Projekt: Zielorientierung im Erwachsenenalter


Persönliche Ziele beziehen sich nicht nur auf einen bestimmten Lebensbereich (z.B. Familie, Beruf, Selbstentwicklung), sondern weisen unterschiedliche Zielorientierungen auf. Ein- und dasselbe Ziel kann auf unterschiedliche Weise repräsentiert sein: Als Gewinn («ich möchte fitter werden»), als Aufrechterhaltung («ich will so bleiben wie ich bin») oder als Verlustvermeidung («ich möchte nicht schlechter werden»). Eine Reihe von Studien (Freund, 2006; Ebner, Freund & Baltes, 2006) zeigt, dass sich über das Alter in Abhängigkeit der verfügbaren Ressourcen die Orientierung auf Gewinne hin zur Aufrechterhaltung und zur Vermeidung von Verlusten entwickelt. Bisher ist jedoch nur wenig über altersbezogene Unterschiede in der Zielverfolgung und deren Erfolg in Abhängigkeit der Zielorientierung bekannt.

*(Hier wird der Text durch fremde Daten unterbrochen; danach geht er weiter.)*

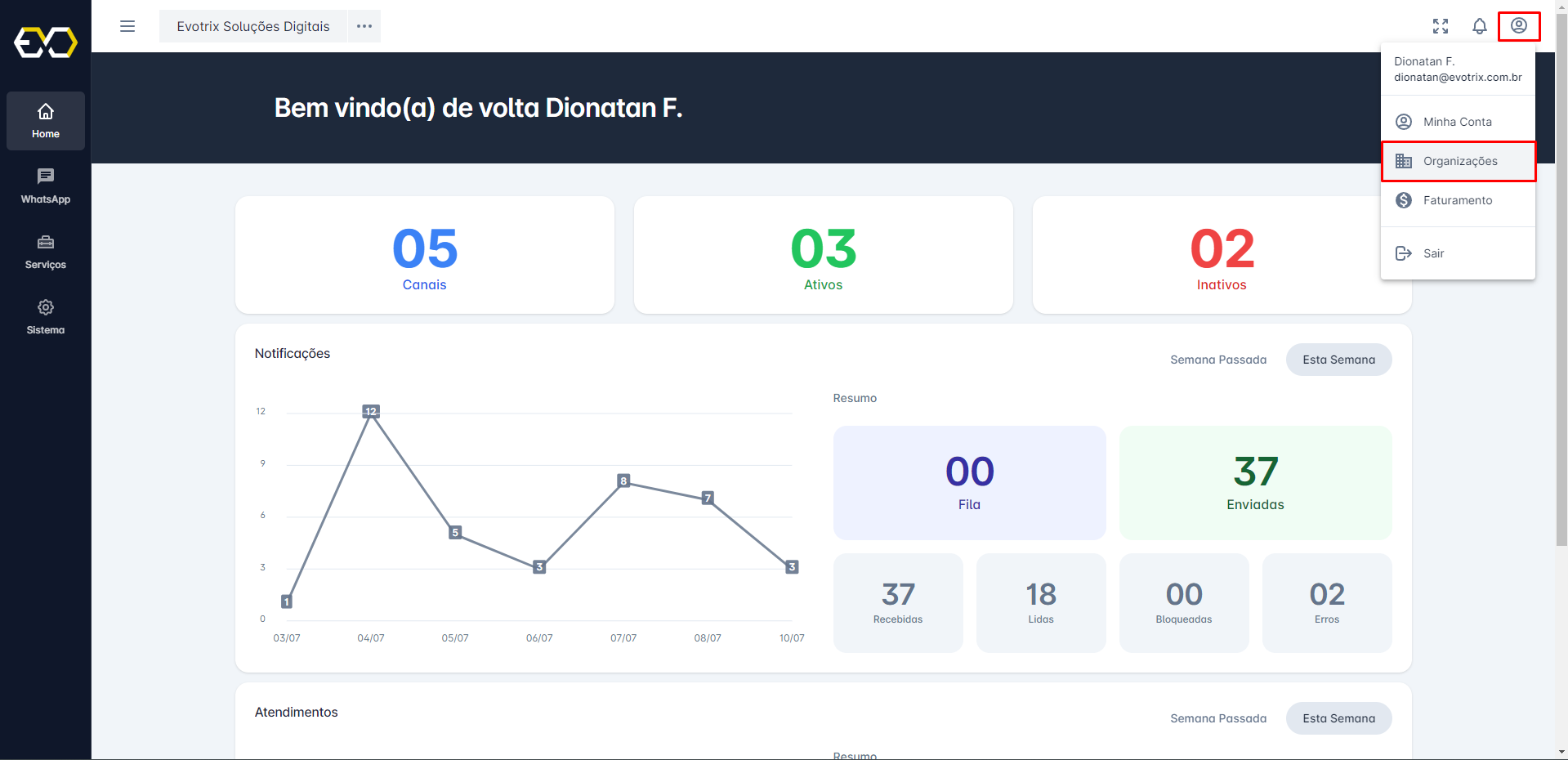Image resolution: width=1568 pixels, height=760 pixels.
Task: Collapse the sidebar with the hamburger menu
Action: 127,26
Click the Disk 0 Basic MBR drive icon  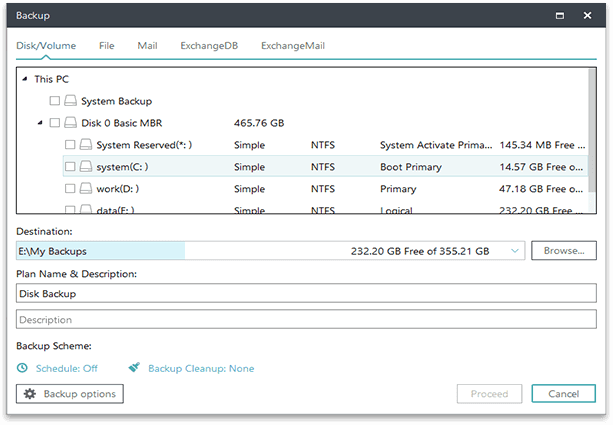coord(70,123)

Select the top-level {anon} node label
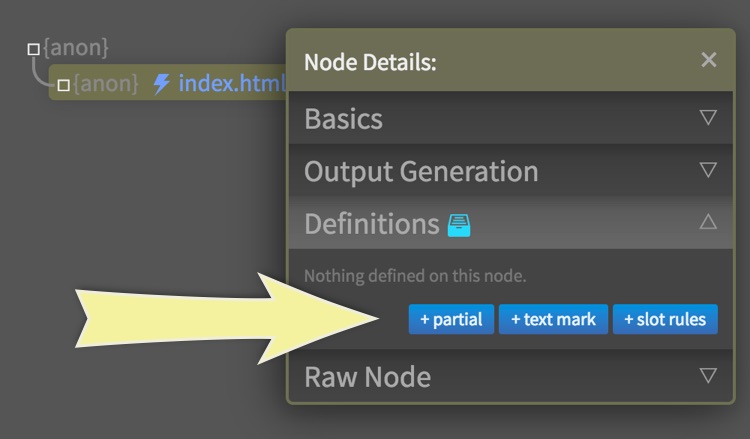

Eine weitere wichtige Unterscheidung in Bezug auf die Repräsentation von Zielen ist die zwischen Ergebnis- und Prozessfokus (Freund, Riediger & Hennecke, in press ). Es ist anzunehmen, dass der Zielfokus sich im Erwachsenenalter systematisch verändert. Welcher Zielfokus dominiert und welcher günstiger ist, hängt dem zugrundeliegenden lebensspannenpsychologischen Ansatz zufolge von Faktoren ab, die mit dem chronologischen Alter verknüpft sind (Verfügbarkeit von Ressourcen, Zeitperspektive). Altersbezogene Unterschiede in der Präferenz und Adaptivität von Prozess- vs. Ergebnisfokus werden in einer Reihe von Experimenten und Untersuchungen im Alltag junger, mittelalter und ältererer Erwachsener getestet.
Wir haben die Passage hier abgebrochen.